What happened: I had bought a new USB dock that was giving me trouble. An expansion dock, where you plug the dock into your computer then you plug our devices, monitors, keyboard, mouse, external hard drives, etc. into the dock. Had a new one, it was giving me problems, the video signal kept crashing. I was working with support from the company trying different things, etc. "Then one day" turns out it borks one of my external drives. If I remember correctly, something like the drive unmounted as was not visible in file explorer, but could be seen and remounted by other programs. I try different things - blah blah blah - and I guess I ran chkdsk instead of just remounting it. ANYWAY-
The drive was almost exclusively video files. Some thumbnails, .nfo files, etc., but it was a video drive.
There were, say, 5 main root directly folders. A few only had one or two things in them. The others had multiple dozens and hundreds of files inside. About 2T total space.
Here's what I've got now-
- A couple of the 5 root folders appear normally, seemingly fine. I haven't gone through file by file, but it looks like they're all there. Enough that I'm not too worried about those.
- My one big video folder is empty.
- I see 3 "folder.000s" Numbered 000,001,002, respectively. Some have weird system-y type stuff ($txt, $quota, $objld, dir0000.chk folders, etc.)
- I 'showed hidden folders' and 'showed protected system folders' in order to get at them.
- But folder.001 has about 250 subfolders, different things, but most are dir.#### folders. 0000 through 0240.
- THOSE have video files in them. Most have a few files in them- Video files, .jpgs, folders that are empty, etc.
- But one or two of those have a massive number of video files, it seems like the vast bulk of what's missing.
- My original file structure is, of course, missing.
So here's my PLAN:
- Copy the seemingly good files from my original file structure over to a different hard drive to a recovery folder.
- Go through all the disk0000 folders and copy any files over to the recovery folder
- Run an undelete/recovery program to see if it recovers or finds anything that I missed
- Recover anything that looks like it was deleted/corrupted during this incident (from the disk recovery program)
- (Eventually, lol...) Resort the media files back into the structure they were originally. (Manually recreate it and move stuff around).
Here are my QUESTIONS:
- Is this the best, easiest way to do this?
- I'm assuming that there's no way to recover the original folder structure to then somehow restore it just the way it was, is that correct?
- (If on the chance that a recovery program pulls everything, or most things, back- in the original structure, I would probably recover that way and then delete the recovery folder I already created, above)
- Any particular program good for this? I'm familiar with DiskGenius the most, but not an expert. I'm a little better than a noob, experience wise. I call myself 'advanced user'. User eg- non tech/it person. I no zero coding. For command line stuff I can follow instructions but struggle beyond that to really get what I'm doing.

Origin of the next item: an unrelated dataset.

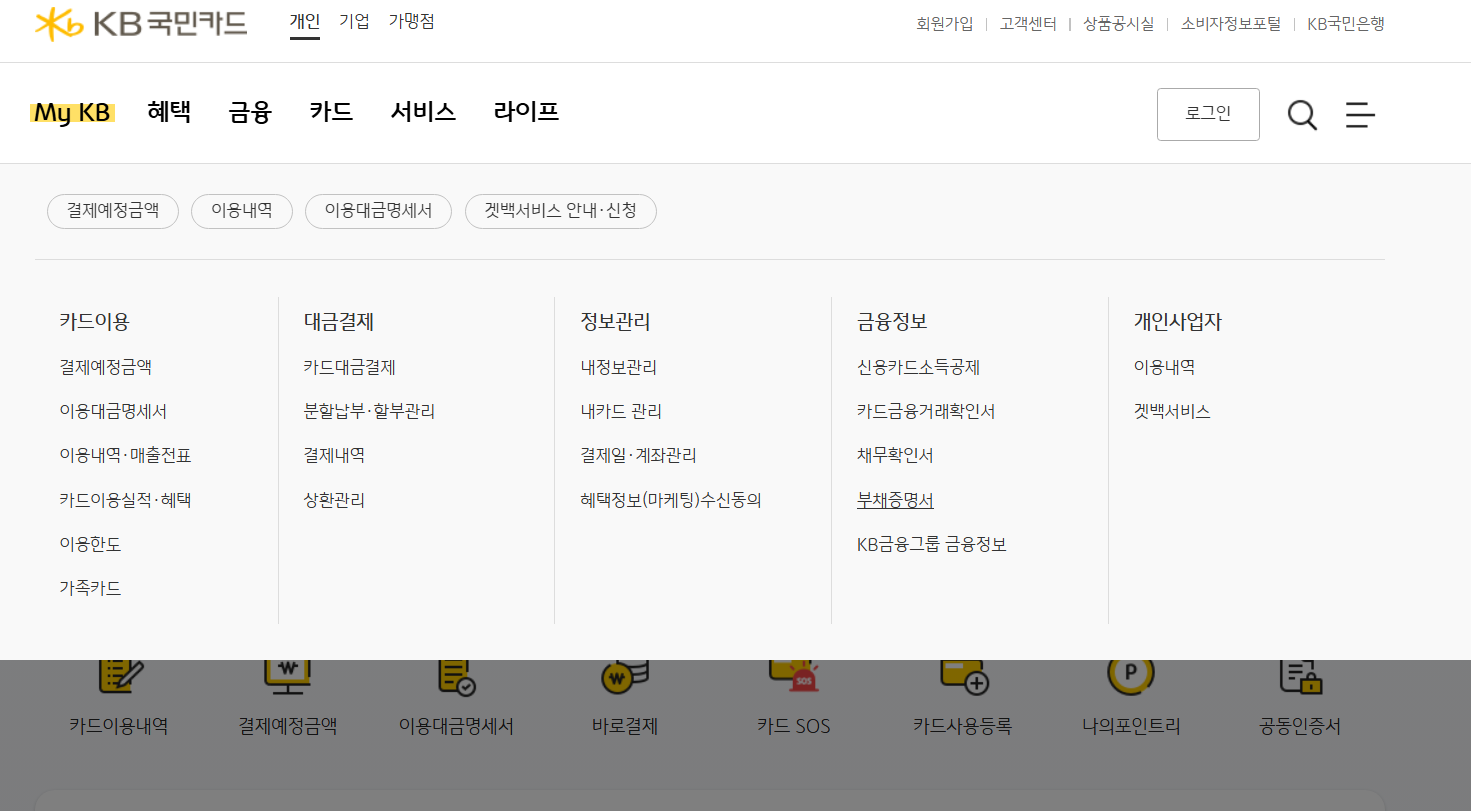The image size is (1471, 811).
Task: Expand the 금융 main menu
Action: click(250, 113)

- (Edit to add this question) - Do you have an opinion on whether, does this situation seem like: 1- All the files will probably be there in the folder.###s , or 2 - Definitely there will probably be some files missing that a disk recovery program may or may not retrieve. I know that nobody can really know for sure. But I get the sense that the files are all safe, just the structure got borked. And I'm just looking for reassurance that this is a potentially accurate read of the situation.
So. What do you think? (And thank you in advance!)
Last edited by Jasong222; 20 Oct 2021 at 15:12.